A synopsis:
3000 headteachers from 14 counties
have written to parents to highlight some issues that they may want to ask
their electoral candidates about during the campaign. They include:
- £3bn cut in funding for schools.
- The difficulty attracting quality
teachers.
- The difficulty recruiting in some
subject areas.
They haven’t mentioned the £6bn
spent, over the market rate, on potential free school sites because they are
the preferred school type of this government.
They haven’t mentioned that the
conditions (marking, planning, continual exam tinkering) teachers work under
are driving them away, with recruitment in some subject areas not hitting
targets for 5 years in a row.
Party politics is harming our
children’s education and that is a major part of why I am standing as
independent candidate in this election.
If you want to read the whole article,
then read on.
All my thoughts:
My daughter’s school, as well as
around 3000 other schools from 14 counties, have sent a letter to all their
parents explaining why schools are facing financial difficulties.

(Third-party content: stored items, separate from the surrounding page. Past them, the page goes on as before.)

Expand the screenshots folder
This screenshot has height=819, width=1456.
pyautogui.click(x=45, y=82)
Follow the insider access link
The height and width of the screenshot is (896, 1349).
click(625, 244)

The government and Department for
Education are claiming two things:
- Education funding is at record
levels.
- They are introducing a “Fairer
Funding Formula” to redistribute the record funding more equally around the
country.
Along with the letter there is a
list of suggestions that parents can challenge parliamentary candidates with. These
include, in no particular order:
- £3bn being withdrawn from the
schools budget in England, which will mean a fall of around £400 per pupil per
year for many school according to the banners many schools have hanging on
their gate.
- Recruitment, especially in subjects
such as Maths, Science, English and Computer Science is becoming problematic as
schools can’t compete financially with business for these teachers’ skills.
- Class sizes increasing as the
number of teachers a school can afford are falling.
- Reduction in the subjects a school
can offer meaning that students find it increasingly difficult to choose an
education path that enthuses them.
- Extra-curricular activities can no
longer run as schools must save money.
These are all extremely valid and
this issue is a major driver behind my decision to stand as an independent
candidate in this election. What is not included is the following:
- The Department for Education have
spent £6bn on paying over the odds for potential free school sites. These
schools don’t actually exist, but £6bn has been spent because the current
government like free schools. Free schools can be very good; they can also be
very bad (some have been forcibly closed). Free schools have just as much
chance of succeeding as any other type of school but cost, according to the
National Audit Office, around double what other schools cost.
- Increased class sizes mean extra
work (marking, setting tasks and so on) for teachers who are already hard to
recruit. Whilst the hours may seem great (and the holidays of course) many hours
outside of the perceived school day are taken up with marking, planning and
preparation with this becoming an ever increasing issue as class size grow, and
remember this happens for no extra pay and this eats in to family and social
life.
- With diminished funds to attract
staff the only teachers schools can afford are inexperienced ones because they
are at the lower end of the pay scale. Inexperienced teachers can be brilliant
but the general consensus in the profession is that 10 years experience
produces a “good” or “outstanding” teacher.
- The continual changes in curriculum
based upon nothing other than the current incumbent of Minister for Education’s
preferences is demoralising for teachers and is another reason why schools are
finding it increasingly difficult to recruit.
- Targets in teacher training for maths,
physics and design technology have not been met in 5 years, yet figures are
boosted by over-recruitment in other subjects meaning that maths, physics and
design technology lessons are regularly taught by non-specialists.
Party politicians only give the version
of facts that favours their party’s policy, and omit facts that show them in a
poor light, therefore the general public never get the complete story. This
doesn’t help anyone.
This is why we need independent candidates,
if only to keep party politicians honest.